Doğal yaşamdan git gide uzaklaşan bizlerin doğal yaşama dönüş mücadelemizde kullandığımız ürünler bizler için önemlidir. Yediklerimizden içtiklerimize kadar evde, işyerinde, günlük yaşamda kullandığımız ürünlerin birçoğu ne yazık ki içeriğinde kimyasallar barındırmaktadır. Her zaman dediğimiz gibi “Doğal Yaşam Doğal Sabunla Başlar”. Çünkü günlük hayatta en sık kullandığımız iki şey sabun ve su’dur. Aynı zamanda bu iki ürün bizi temizler, kirlerden arındırır. Peki bir ürünün sadece doğal olması yeterli midir?
İnsanoğlunun bir şeye ihtiyacı var ise o ihtiyacın sebebi aslında ondan sağlayacağı faydadır. O faydaya ihtiyaç azaldıkça o ürüne karşı da talep azalmaktadır. Kozmetik ürünleri içinde önemli olan insanların bu ürünlerde beklediğini bulabilmesidir. Kimyevi içerikli ürünlerin en büyük avantajı istenilen etkiye daha hızlı ve daha ucuza yanıt verebilmesidir. Ucuza mal ediliyor pahalıya satılabiliyor. Doğal içerikli ürünlerde ise bu etki nispeten biraz daha yavaştır. Aslında kimyevi ürünlere göre de üretilmesi mantıklı değildir. Çünkü daha pahalıya mal olmakta fiyatı da ona göre düzenlenmektedir. Ancak kullanılan ürünün doğal olması yaşam kalitenize olumlu yönde etki etmektedir. Asıl soruya gelecek olursak her doğal kozmetik ürünü kaliteli midir ? Cevap hayır değildir, ama içeriği daha temizdir.

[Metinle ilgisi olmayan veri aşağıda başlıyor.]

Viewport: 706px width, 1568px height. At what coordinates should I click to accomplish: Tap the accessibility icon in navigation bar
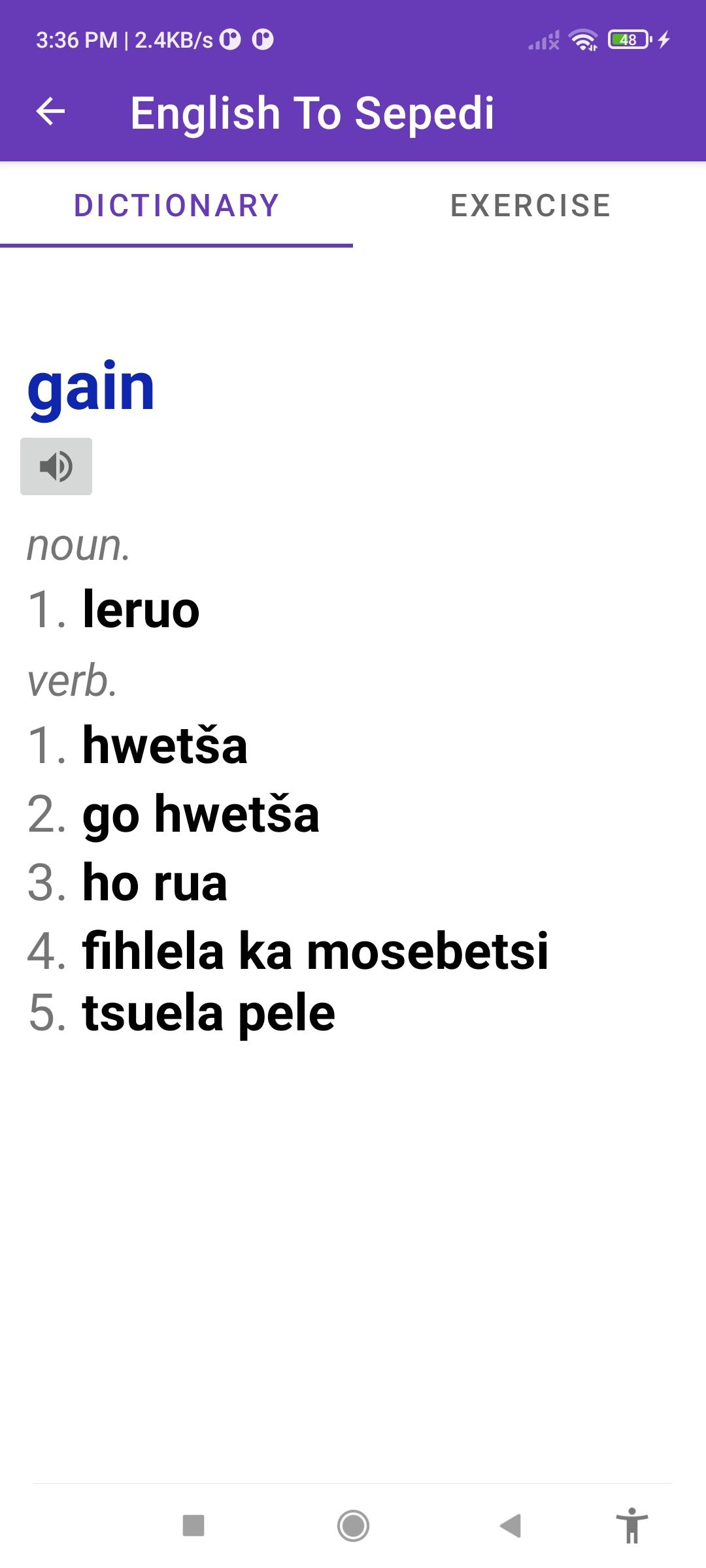coord(633,1522)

Bizler sabuncuyuz. Doğal sabun üretiriz. Genellikle üretimlerimiz emeğe dayalıdır. Üretimi arttırmak için emek gücünü arttırmak gerekiyor. Emek gücünü arttırmak için ise doğal yağları işleyip sabun yaptığımız gibi emeği de işleyip tecrübe kazanmasını sağlamamız lazım. Eğer kaliteli bir ürün elde etmek istiyorsak önce emeğin kalitesini arttırmaktan başlamalıyız.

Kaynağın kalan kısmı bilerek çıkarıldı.